*EXTRAIT CHOISI*:

À partir du meurtre d’une jeune fille, Jurica Pavičić a une fois de plus écrit un formidable roman social et psychologique. Dans L’eau rouge, il nous plaçait du côté de l’enquêteur et de la famille de la victime. Cette fois, nous sommes toujours dans la tête d’un policier, mais aussi dans celle des proches d’un meurtrier. La mater dolorosa n’est d’ailleurs pas la mère qui pleure son enfant assassinée : elle est celle qui ne peut pas croire à la culpabilité de son fils et veut le protéger.
Dans ces 395 pages que j’ai tournées avec avidité, l’auteur évoque la famille qui protège et qui emprisonne, les rôles qui s’inversent entre parents et enfants, les conséquences physiques et psychologiques des guerres de Yougoslavie, la corruption qui règne dans tous les domaines en Croatie, les différentes facettes d’une Split vivant du tourisme tout en restant marquée par les vestiges du règne de Tito. Pas de course-poursuite ou d’arrestation spectaculaire, mais un roman noir fouillé et tendu comme je les aime et que je vous conseille.
Il ne me reste plus qu’à lire La femme du 2e étage et j’aurais épuisé la bibliographie déjà traduite de Jurica Pavičić. Pourvu qu’il continue d’écrire et Agullo de le publier !
Traduction de l’espagnol par Myriam Chirousse – Éditions Métailié
Très connue dans son pays, Rosa Montero est une journaliste et autrice espagnole éclectique. Elle a notamment signé une biographie de Marie Curie mêlée d’autofiction (L’idée ridicule de ne plus jamais te revoir), des romans de science-fiction (dont Des larmes sous la pluie) ou encore un essai autobiographique (Le danger de ne pas être folle). Avec La bonne chance, qui est un roman plus classique, j’ai clairement trouvé une plume à laquelle je reviendrai ! Hélas pour ma PAL car pas moins de 15 de ses livres ont été traduits en français…
« Les années ne vous immunisent pas contre l’amour, enfin pour lui c’est sûr que non : il a toujours été passionné et romantique. Mais il n’est pas non plus une exception : ils ne sont pas non plus désactivés, tous ces autres vieux et vieilles que Felipe voit à l’hôpital de jour et qui s’éprennent comme des enfants. Bien qu’il ne puisse plus culminer, l’amour ne se périme pas ; et Felipe ne trouve pas cela pathétique, mais beau. »

*SEGMENT DE DONNÉES*:
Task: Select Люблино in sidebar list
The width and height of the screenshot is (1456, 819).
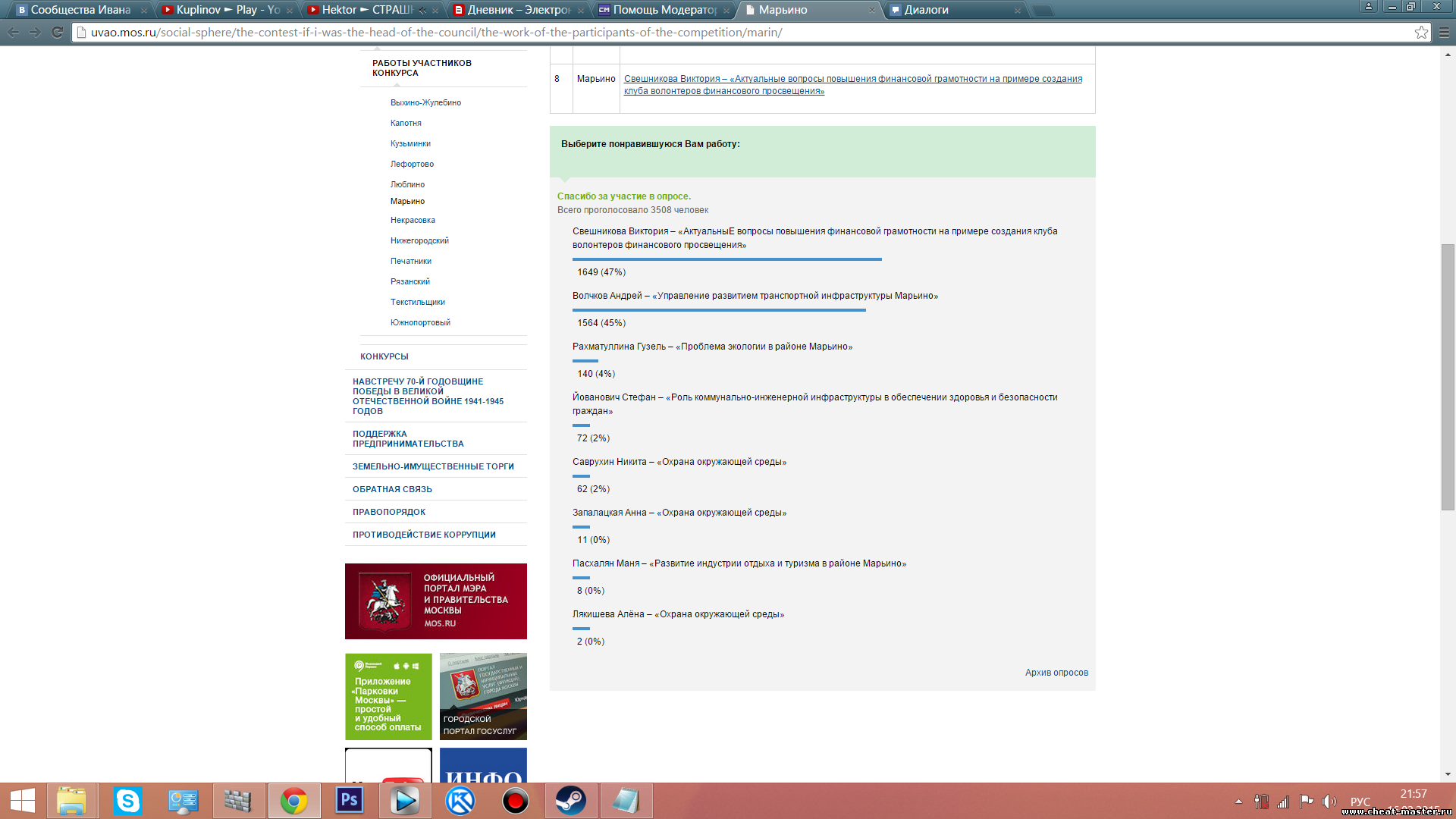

*CONSIGNES ÉCRITES*:
- 1) Relevez tous les titres d'ouvrages de Rosa Montero cités dans l'extrait choisi.
- 2) Répondez aux questions suivantes d'après l'extrait choisi.
(a) Combien de pages compte le roman de Jurica Pavičić présenté dans l'extrait ?
(b) Qui a traduit de l'espagnol l'ouvrage paru aux Éditions Métailié ?
(c) Combien de livres de Rosa Montero ont été traduits en français ?

*LES RÉPONSES*:
- 1)
L'idée ridicule de ne plus jamais te revoir
Des larmes sous la pluie
Le danger de ne pas être folle
La bonne chance

- 2)
(a) Le roman compte 395 pages.
(b) L'ouvrage a été traduit par Myriam Chirousse.
(c) Pas moins de 15 livres de Rosa Montero ont été traduits en français.